PEMBUNUHAN DI PATI : Pembunuh Harsiwi Terancam Pidana Seumur Hidup

Dua orang pelaku pembunuh terhadap Harsiwi (kanan) diamankan di Lapangan Mapolres Pati saat gelar perkara, Rabu (25/5/2016). (MuriaNewsCom/Lismanto)

Dua orang pelaku pembunuh terhadap Harsiwi (kanan) diamankan di Lapangan Mapolres Pati saat gelar perkara, Rabu (25/5/2016). (MuriaNewsCom/Lismanto)

MuriaNewsCom, Pati – Pelaku pembunuhan terhadap Harsiwi (45), yakni Mahmudan (30) yang berperan sebagai “otak” dan Sujito (34) yang berperan sebagai “eksekutor” terancam hukuman pidana penjara seumur hidup. Hal itu dikatakan Kapolres Pati AKBP Ari Wibowo saat menggelar ekspos perkara di Mapolres Pati, Rabu (25/5/2016).

“Pelaku kami jerat dengan Pasal 340 KUHP subsider Pasal 338 KUHP tentang pembunuhan berencana dengan ancaman hukuman pidana penjara seumur hidup. Sebelum terjadi pembunuhan, keduanya sudah merencanakan untuk menghabisi nyawa korban,” ujar AKBP Ari Wibowo.

Ia mengatakan, Mahmudan nekat merencanakan pembunuhan, lantaran diminta pertanggungjawaban korban untuk menikahinya. Namun, Mahmudan enggan menikahinya, karena sudah memiliki anak dan istri.

“Mahmudan didesak korban untuk bertanggung jawab. Korban mengaku hamil. Mahmudan tidak sanggup dan kehabisan pikir, sehingga mulai ada rencana untuk membunuh korban. Mahmudan akhirnya meminta bantuan Sujito untuk menghabisi korban dengan imbalan Rp 2 juta,” imbuhnya.

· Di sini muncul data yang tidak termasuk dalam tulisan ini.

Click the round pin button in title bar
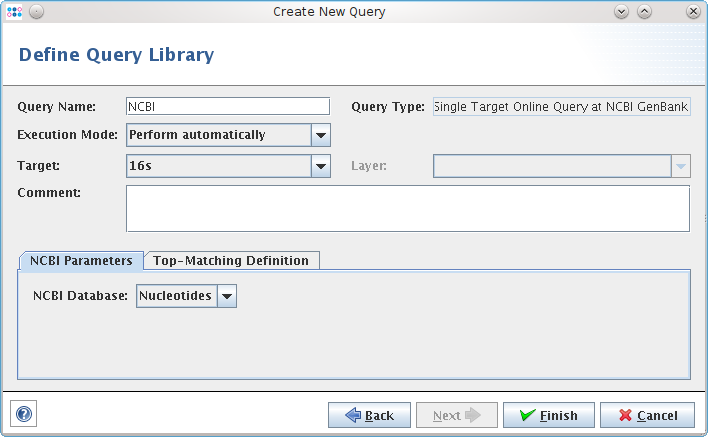The height and width of the screenshot is (437, 708). [36, 12]
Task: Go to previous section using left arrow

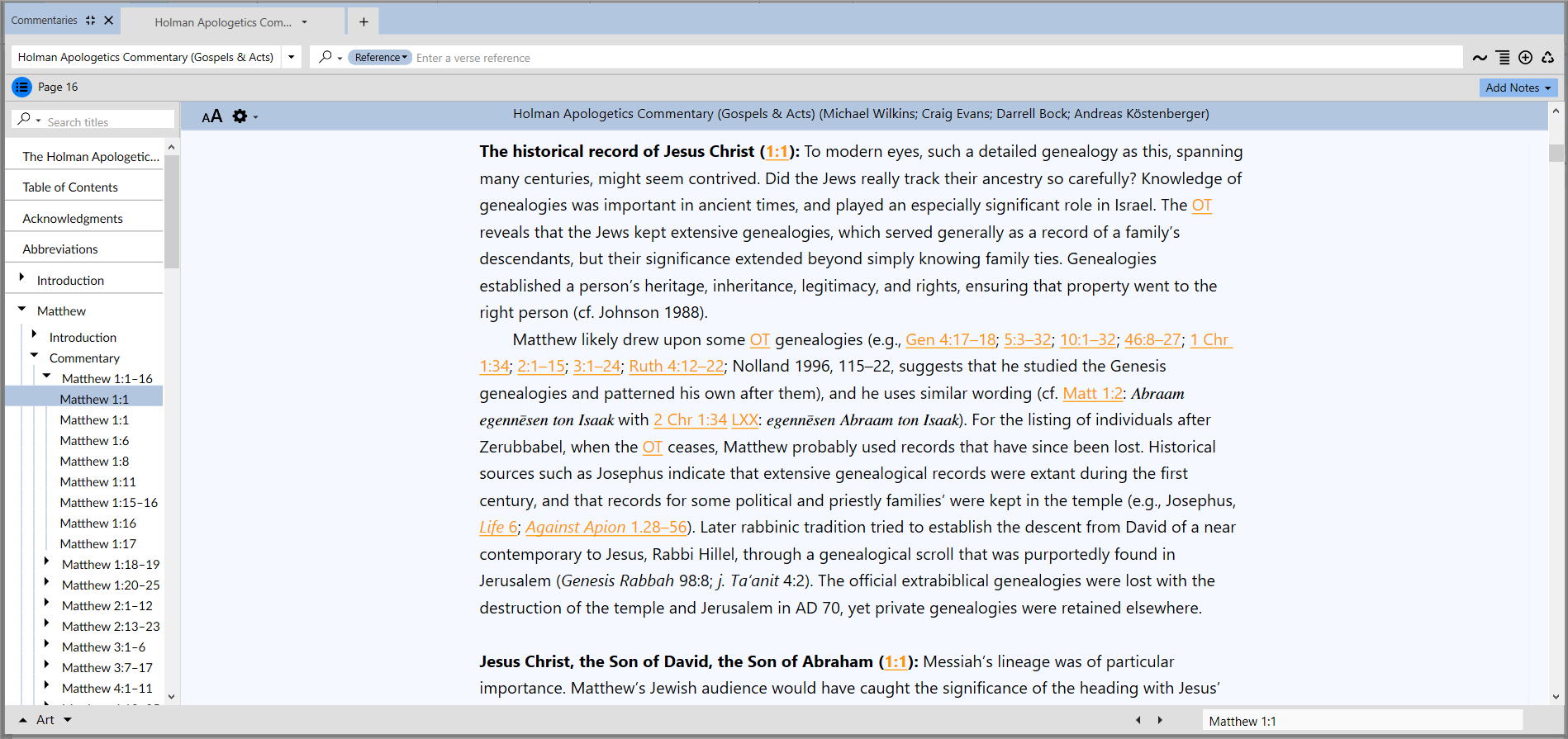Action: click(1138, 720)
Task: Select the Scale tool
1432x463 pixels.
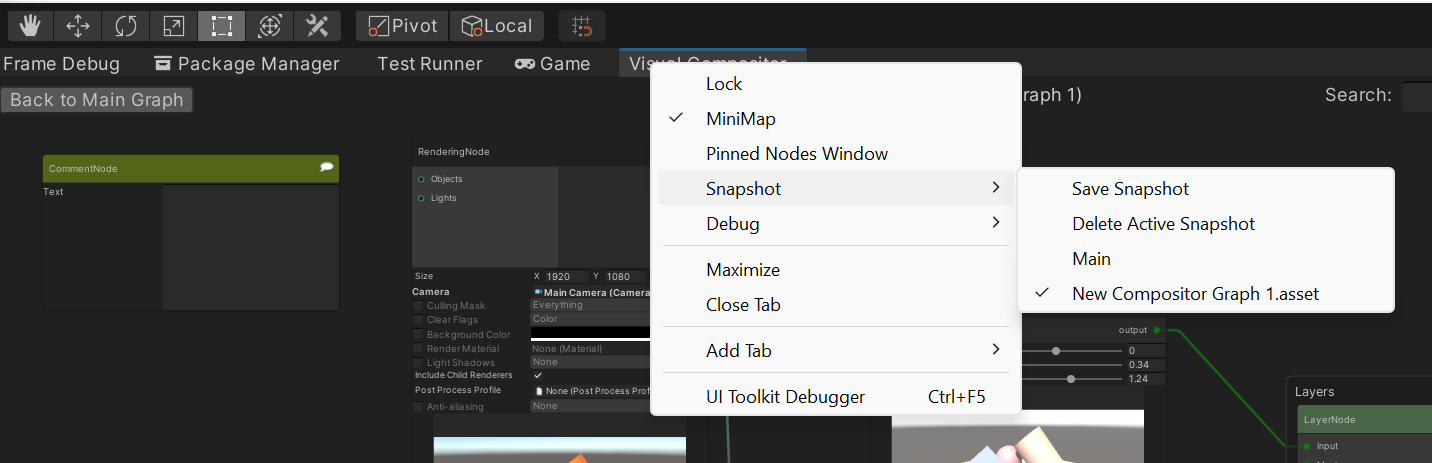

Setelah rencana untuk melakukan pembunuhan mencapai kata sepakat, Sujito yang sebetulnya sudah kenal korban melakukan telepon dan mengajaknya keluar malam. Sampai di kebun tebu di Dukuh Kebon, Desa Wedarijaksa, korban akhirnya dihabisi dengan cara dipukul, dicekik, dan mulut ditutup dengan syal.

Sepeda motor Beat milik Harsiwi sendiri dibawa Sujito untuk dijual. Namun, sepeda motor tersebut tidak laku dan saat ini berhasil diamankan di Mapolres Pati sebagai barang bukti.